Once the US economy recovers from the COVID-19 crisis, the federal government will need significant additional revenues to reduce its ballooning deficit. Congress and President Biden could build back a better economy—and address climate change—by diversifying the US tax base with environmental taxes.
Earlier this year, the Congressional Budget Office projected the federal deficit would top 10 percent of gross domestic product (GDP) in 2021. The American Rescue Plan Act that Congress passed in March added an additional $1.2 trillion in 2021 net spending, which will push the federal deficit above 15 percent of GDP.
Also in March, Biden proposed spending another $2 trillion for infrastructure improvements and other domestic priorities over the next 8 years, partially offset by corporate tax increases. Sizeable new revenues will therefore be needed to restore the US to fiscal sustainability, an issue even before the pandemic.
The White House is likely to budget revenue expansions almost exclusively with higher corporate and individual income taxes. To pay for his infrastructure plan, Biden proposes several corporate tax increases, and he’ll likely fund his soon-to-be-announced social spending initiatives with higher taxes on wage and investment income of high-income households.
As a relatively low-tax country, the US has ample room to increase tax revenues. Before the COVID-19 crisis, the US raised about 25 percent of GDP in tax revenue, almost 10 percentage points less than the average OECD country.
But financing new initiatives entirely with income taxes would likely slow the economic growth the White House wants to promote. In general, direct taxes on income and payroll burden investment and labor. Thus, they are more distortive than indirect taxes on consumption, which increase labor costs but exempt the return to savings.
Though a low-tax country overall, the US is heavily reliant on income taxes, which account for 70 percent of its total government revenue. This compares with an OECD average of 62 percent.
Thus, the US should look to indirect taxes to raise additional revenues. Currently, state and local retail sales taxes in the US generate only about 2 percent of GDP in revenue, compared to an OECD average of 7.1 percent. US excise taxes raise about 0.8 percent of GDP, compared to an OECD average of 2.4 percent.
Specific taxes on goods and services with harmful effects can actually increase economic efficiency by aligning market prices with true social costs. That’s why the most common excise tax bases throughout the world are tobacco, alcohol, and petroleum products, which have harmful health, behavioral and environmental effects.

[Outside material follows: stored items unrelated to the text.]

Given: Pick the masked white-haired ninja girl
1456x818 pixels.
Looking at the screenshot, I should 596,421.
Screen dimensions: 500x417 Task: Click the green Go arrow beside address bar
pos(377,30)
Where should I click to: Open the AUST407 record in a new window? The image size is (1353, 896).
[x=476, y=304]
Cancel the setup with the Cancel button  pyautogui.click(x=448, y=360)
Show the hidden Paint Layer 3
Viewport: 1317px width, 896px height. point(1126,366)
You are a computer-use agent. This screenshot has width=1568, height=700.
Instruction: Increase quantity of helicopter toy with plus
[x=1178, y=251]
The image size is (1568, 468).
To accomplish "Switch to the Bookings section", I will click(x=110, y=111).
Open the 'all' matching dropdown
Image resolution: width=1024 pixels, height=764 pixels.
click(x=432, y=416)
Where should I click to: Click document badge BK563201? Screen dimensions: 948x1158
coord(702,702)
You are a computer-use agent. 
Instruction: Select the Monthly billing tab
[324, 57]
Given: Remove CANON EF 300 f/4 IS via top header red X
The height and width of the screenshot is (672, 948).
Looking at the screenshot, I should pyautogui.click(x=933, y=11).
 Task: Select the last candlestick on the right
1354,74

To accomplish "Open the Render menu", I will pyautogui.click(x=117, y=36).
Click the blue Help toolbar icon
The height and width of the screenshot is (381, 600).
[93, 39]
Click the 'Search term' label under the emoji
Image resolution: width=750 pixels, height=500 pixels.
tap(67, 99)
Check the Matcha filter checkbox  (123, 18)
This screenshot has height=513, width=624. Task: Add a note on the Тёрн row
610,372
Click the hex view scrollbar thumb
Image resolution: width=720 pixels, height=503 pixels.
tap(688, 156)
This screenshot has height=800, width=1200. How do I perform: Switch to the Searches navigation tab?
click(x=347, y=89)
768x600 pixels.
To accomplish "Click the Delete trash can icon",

There is a natural synergy between Biden’s goal of combatting climate change and higher excise taxes on fossil fuels. Along with raising needed revenue, higher excises on coal and petroleum products would curb consumption of carbon-intensive goods and encourage investment in cleaner technologies. Given that the US currently has the lowest level of energy and other environmental taxes among OECD countries (figure 2), raising fossil fuel excises seems like a “no-brainer."
However, Biden’s environmental plan – at least what we know so far – relies overwhelmingly on spending and regulation, combined with “green energy” tax subsidies, to achieve its goals.
Critics of higher fuel excises object to these taxes’ regressivity: They tend to take a larger share of income from the poor than from the rich because carbon-intensive necessities such as electricity and fuel account for a larger share of low-income household budgets.
This problem, combined with Biden’s promise to protect households making $400,000 or less from any tax increases, appears to explain why the Biden Administration has rejected the eminently sensible policy of raising the US gas tax.
The motor fuels tax has been frozen since 1993 and is the lowest in the OECD. At 18.4 cents per gallon, it imposes a price of about $18 per ton of carbon dioxide emissions, far below the Administration’s own estimate that the social cost of carbon is around $51 per ton.
An effective solution is taxing fossil fuels at their full social cost--which includes not only carbon emissions but also local air pollution--and offsetting the burden on lower-income households with other policy measures. For example, the cost of a carbon tax could be rebated to low-income households through an expansion of the earned income tax credit.
Finally, the real harms of under-taxing fossil fuels are regressively distributed. Research on environmental justice shows that low-income and minority communities suffer disproportionately from the negative effects of both local pollution and climate change. Correcting the distorted consumption patterns that give rise to these effects would raise the real quality of life in a progressive manner-- and help pay for some of Biden’s ambitious domestic policy initiatives.